Cela dit, il aime sa ville éperdument. Enfance dans le quartier pauvre de la Roseraie, près de l’Hôpital cantonal, au pied de la colline de Champel réservée aux nantis. A l’école primaire, qui se trouve à équidistance, on instruit sans distinction des élèves des deux catégories. «Mon père était tapissier-décorateur, comme Molière! Un caractère calviniste. Inoubliables les moments où je l’aidais à hisser une livraison de matelas sur le chemin bien nommé de l’Escalade, et qui devaient être livrés aux riches d’en haut.» Pour sa mère, qui vit encore mais en souffrance, il éprouve des sentiments compassionnels qui ressortissent à l’histoire de la Dernière Guerre mondiale. Une Suissesse qui vécut en France, à proximité de la prison lyonnaise où le nazi Klaus Barbie avait perpétré les atrocités qu’on sait. Elle y vit périr de maladie des frères et des proches. «Elle n’a rien oublié, son esprit est hanté par la guerre. Mais elle a aussi un côté rabelaisien. Elle aime fabuler, inventer des histoires.»

Une maman d’écrivain.

 

Le Voyage inachevé, Ed. de l’Aire, 206 p.

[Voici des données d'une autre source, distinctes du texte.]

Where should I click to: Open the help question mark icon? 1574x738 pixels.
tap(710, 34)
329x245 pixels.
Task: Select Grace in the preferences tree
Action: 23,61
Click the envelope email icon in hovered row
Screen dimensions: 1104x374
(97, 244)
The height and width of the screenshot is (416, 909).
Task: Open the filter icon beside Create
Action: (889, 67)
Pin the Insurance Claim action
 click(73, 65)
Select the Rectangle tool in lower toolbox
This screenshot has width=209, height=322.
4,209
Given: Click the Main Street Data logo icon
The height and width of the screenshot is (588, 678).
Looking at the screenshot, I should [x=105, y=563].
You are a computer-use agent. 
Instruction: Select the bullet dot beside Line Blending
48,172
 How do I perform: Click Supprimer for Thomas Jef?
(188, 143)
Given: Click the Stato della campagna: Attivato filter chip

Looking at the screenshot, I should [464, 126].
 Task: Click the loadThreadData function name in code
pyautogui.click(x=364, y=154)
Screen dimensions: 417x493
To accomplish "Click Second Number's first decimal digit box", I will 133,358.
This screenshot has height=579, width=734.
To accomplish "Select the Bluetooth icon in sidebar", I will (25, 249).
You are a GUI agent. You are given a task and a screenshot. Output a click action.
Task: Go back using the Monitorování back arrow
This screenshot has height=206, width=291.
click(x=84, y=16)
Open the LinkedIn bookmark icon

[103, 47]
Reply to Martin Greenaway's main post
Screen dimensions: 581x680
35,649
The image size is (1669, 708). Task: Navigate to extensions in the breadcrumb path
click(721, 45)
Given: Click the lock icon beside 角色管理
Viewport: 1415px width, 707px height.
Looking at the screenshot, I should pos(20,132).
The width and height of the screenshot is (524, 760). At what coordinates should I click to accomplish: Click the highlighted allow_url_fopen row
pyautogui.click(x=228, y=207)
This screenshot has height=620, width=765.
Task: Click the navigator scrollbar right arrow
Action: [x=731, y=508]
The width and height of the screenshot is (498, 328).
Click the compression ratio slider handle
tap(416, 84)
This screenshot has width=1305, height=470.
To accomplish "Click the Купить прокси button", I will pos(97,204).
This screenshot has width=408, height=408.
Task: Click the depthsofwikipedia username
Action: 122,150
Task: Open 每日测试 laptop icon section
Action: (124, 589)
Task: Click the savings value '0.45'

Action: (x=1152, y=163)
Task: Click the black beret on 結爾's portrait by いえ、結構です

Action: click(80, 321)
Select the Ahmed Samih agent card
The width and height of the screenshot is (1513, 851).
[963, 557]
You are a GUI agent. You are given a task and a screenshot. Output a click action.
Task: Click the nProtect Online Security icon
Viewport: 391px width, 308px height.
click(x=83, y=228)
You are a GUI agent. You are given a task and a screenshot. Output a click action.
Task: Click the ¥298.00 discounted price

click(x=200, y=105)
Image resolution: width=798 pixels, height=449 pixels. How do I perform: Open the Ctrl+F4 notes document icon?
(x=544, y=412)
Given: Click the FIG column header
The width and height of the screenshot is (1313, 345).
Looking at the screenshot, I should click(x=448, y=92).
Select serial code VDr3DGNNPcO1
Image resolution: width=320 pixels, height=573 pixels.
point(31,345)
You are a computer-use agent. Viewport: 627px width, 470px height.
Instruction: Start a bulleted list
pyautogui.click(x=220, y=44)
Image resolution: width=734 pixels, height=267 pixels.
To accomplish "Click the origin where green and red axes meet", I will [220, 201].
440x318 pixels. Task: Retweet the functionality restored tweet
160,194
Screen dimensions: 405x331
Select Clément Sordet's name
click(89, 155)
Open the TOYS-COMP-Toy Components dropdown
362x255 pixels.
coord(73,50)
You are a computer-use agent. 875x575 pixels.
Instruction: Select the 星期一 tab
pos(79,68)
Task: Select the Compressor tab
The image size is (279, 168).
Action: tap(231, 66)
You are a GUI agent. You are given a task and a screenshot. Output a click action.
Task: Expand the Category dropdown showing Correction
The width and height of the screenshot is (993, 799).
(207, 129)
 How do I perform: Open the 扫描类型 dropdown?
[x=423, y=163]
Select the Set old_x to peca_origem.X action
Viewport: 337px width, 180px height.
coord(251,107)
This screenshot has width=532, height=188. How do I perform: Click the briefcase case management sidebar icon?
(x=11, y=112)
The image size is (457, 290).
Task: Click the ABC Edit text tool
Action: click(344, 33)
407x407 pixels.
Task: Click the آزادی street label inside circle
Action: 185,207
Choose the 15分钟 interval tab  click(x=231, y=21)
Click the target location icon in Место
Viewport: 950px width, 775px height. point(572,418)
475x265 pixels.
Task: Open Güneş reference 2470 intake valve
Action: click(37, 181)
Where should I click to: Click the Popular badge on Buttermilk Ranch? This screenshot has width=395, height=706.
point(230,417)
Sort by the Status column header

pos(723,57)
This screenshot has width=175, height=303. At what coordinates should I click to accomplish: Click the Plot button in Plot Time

Le blog de Serge Bimpage: sbimpage.blog.tdg.ch

 

 

 

Carte d’identité

 

Né le 27 février 1951 à Genève.

 

Cinq dates importantes

 

1980 Opte pour le journalisme, en entrant au Journal de Genève.

1988 et 1989 Naissance de Léonore puis d’Alexis.

1994 La Reconstitution. Roman.

2003 Moi, Henry Dunant, j’ai rêvé le monde. (Albin Michel, Paris.) Prix de la Société littéraire de Genève.